▶ _Work to complete_:
Extract the section of the records that starts at the line containing "At what (x,y)" and ends at the line containing "Looking at the", including both of those lines, and reproduce it word for word. Omit the pictures.

[Opening Data section]

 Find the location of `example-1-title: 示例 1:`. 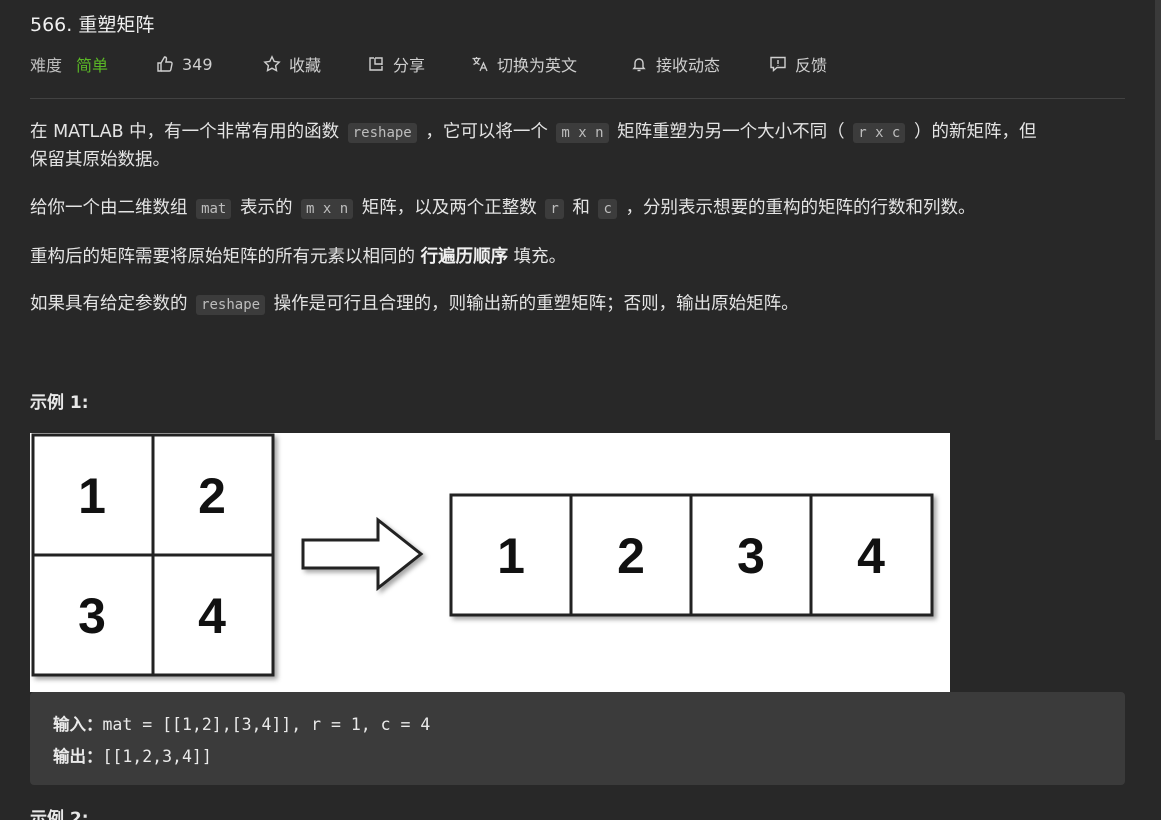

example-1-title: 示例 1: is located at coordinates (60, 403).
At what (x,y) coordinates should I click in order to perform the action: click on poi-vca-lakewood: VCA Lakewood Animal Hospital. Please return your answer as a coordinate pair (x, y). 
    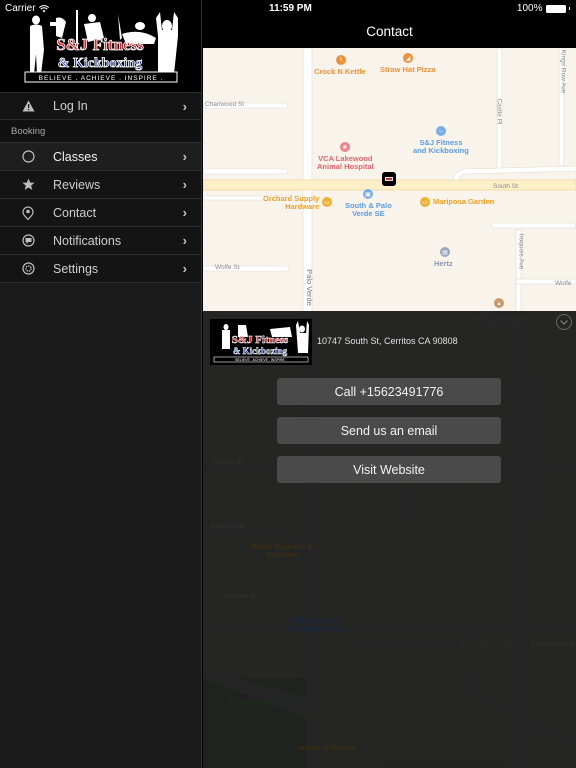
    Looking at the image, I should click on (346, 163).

[Closing Data section]
[Opening Data section]

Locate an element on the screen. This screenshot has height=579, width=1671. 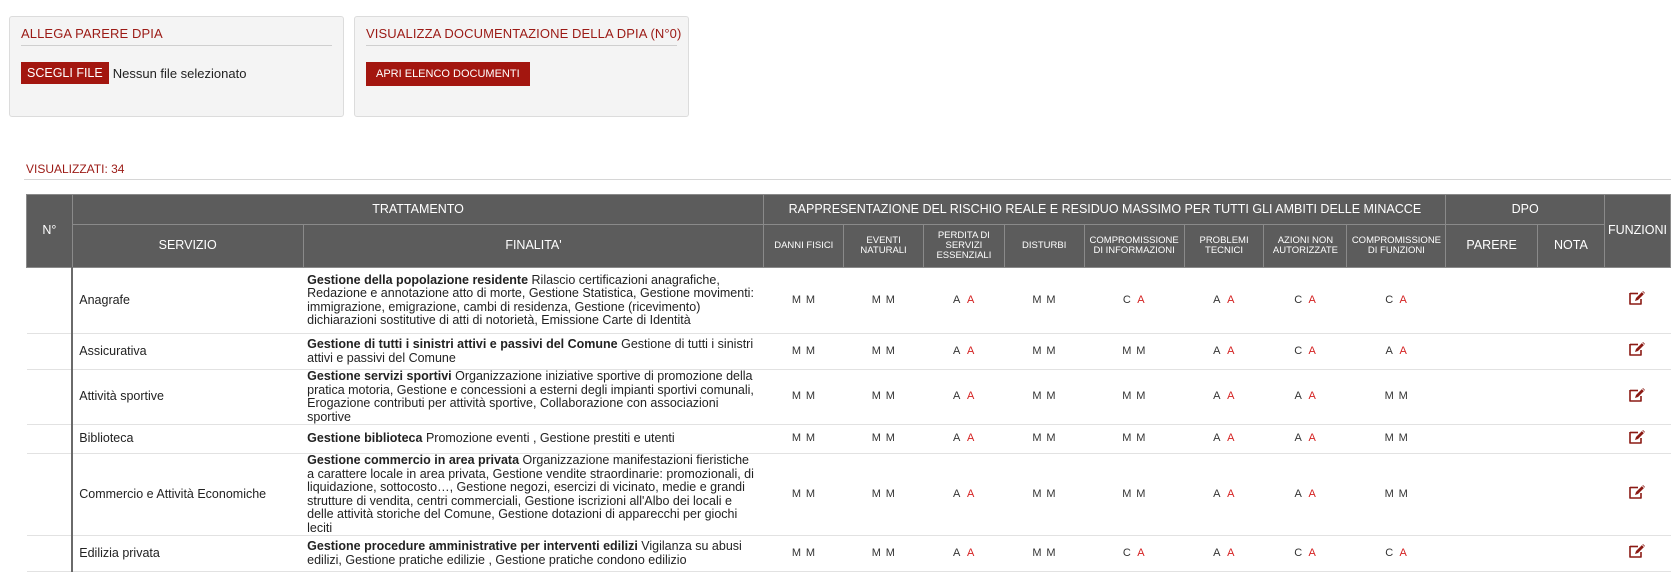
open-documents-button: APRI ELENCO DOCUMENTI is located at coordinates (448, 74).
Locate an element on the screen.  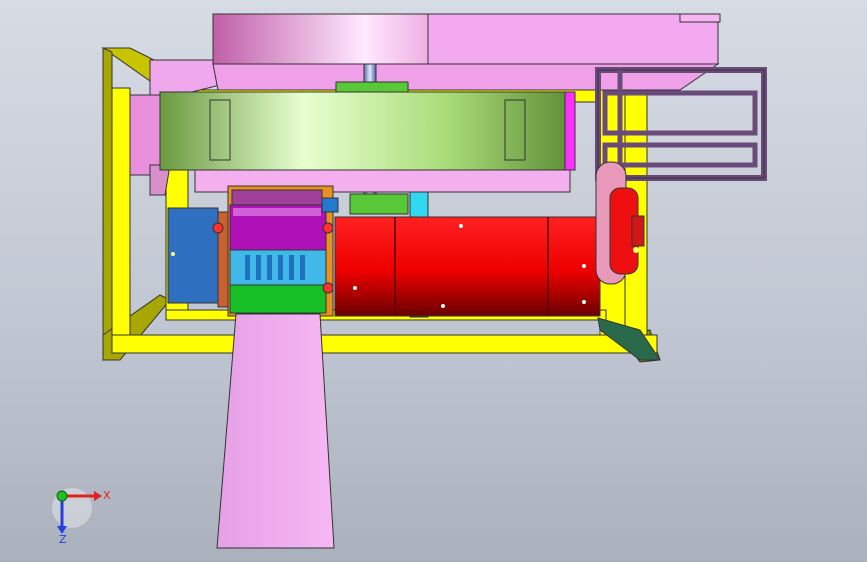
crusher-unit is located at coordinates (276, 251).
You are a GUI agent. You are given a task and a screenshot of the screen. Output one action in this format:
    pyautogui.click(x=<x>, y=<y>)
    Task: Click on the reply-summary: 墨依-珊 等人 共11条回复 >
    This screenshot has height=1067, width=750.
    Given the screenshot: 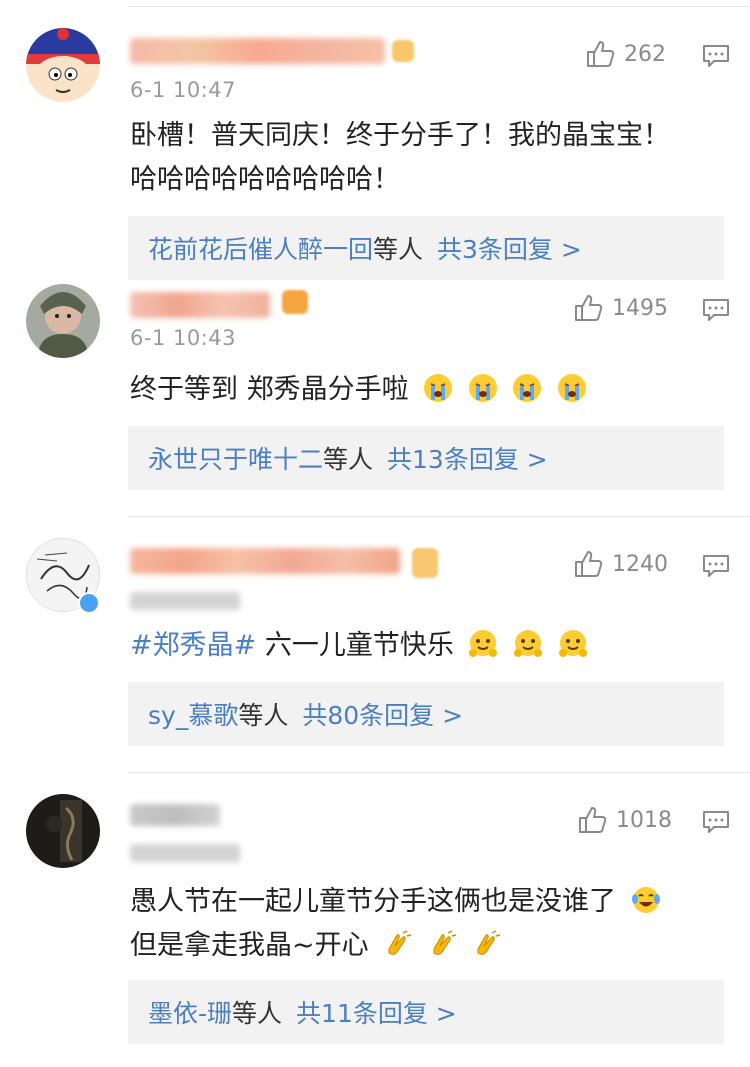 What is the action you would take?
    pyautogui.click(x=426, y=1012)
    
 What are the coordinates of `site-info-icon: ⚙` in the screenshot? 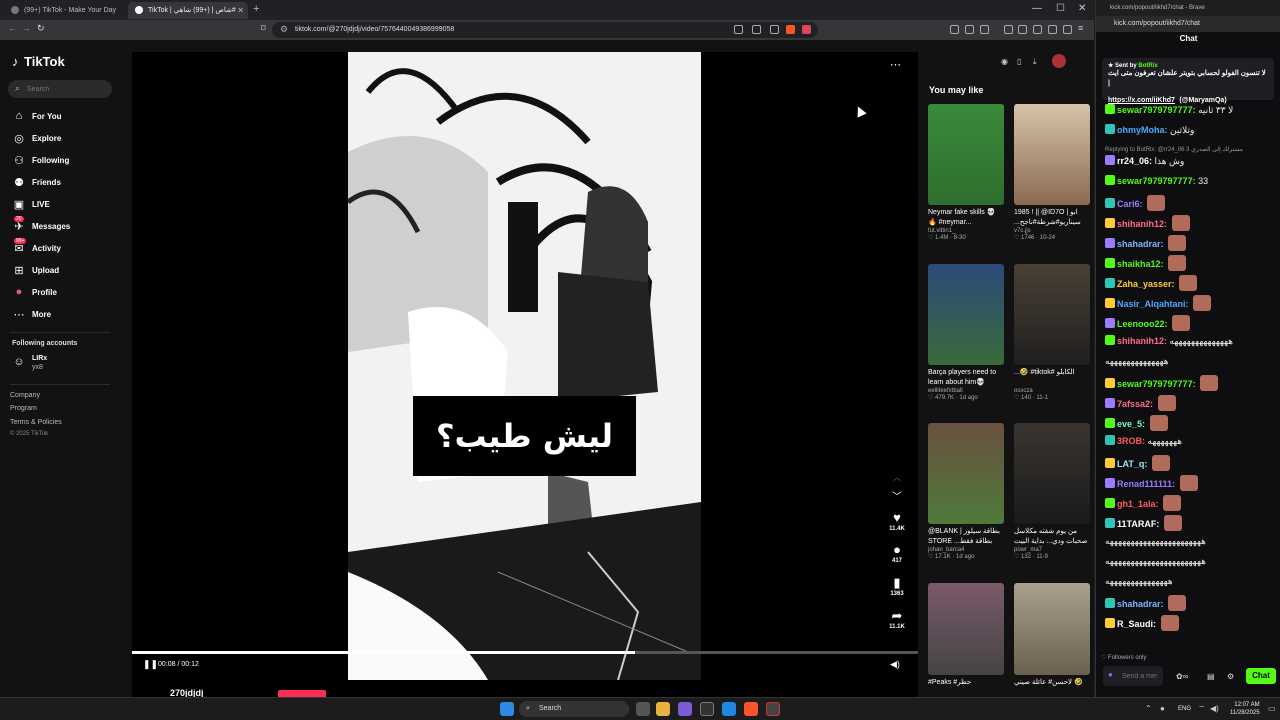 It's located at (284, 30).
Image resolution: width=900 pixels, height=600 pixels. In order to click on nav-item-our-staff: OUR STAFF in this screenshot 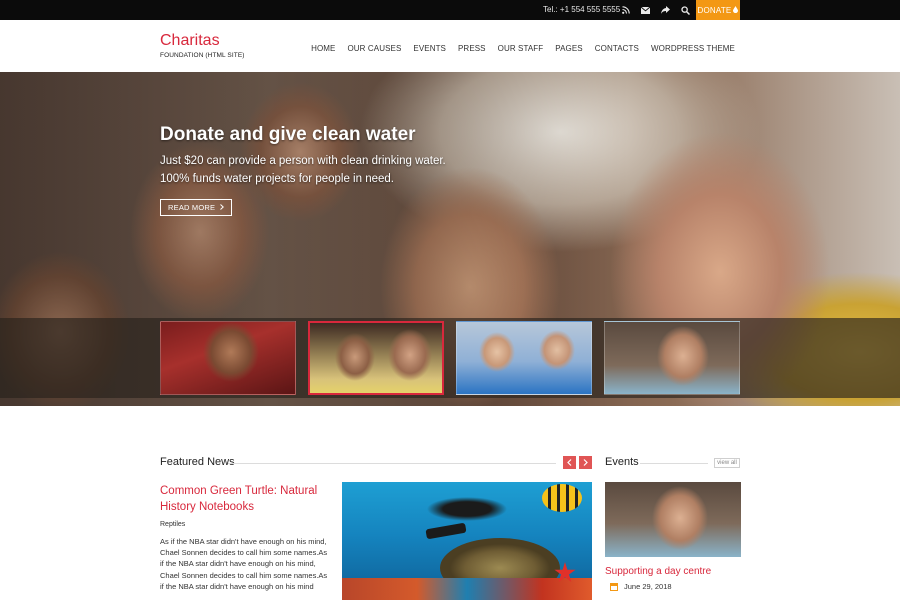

[Closing Data section]

▶ _Result for this task_:
At what (x,y) coordinates should I click in order to perform the action: click on poi-vca-lakewood: VCA Lakewood Animal Hospital. Please return your answer as a coordinate pair (x, y). 
    Looking at the image, I should click on (346, 163).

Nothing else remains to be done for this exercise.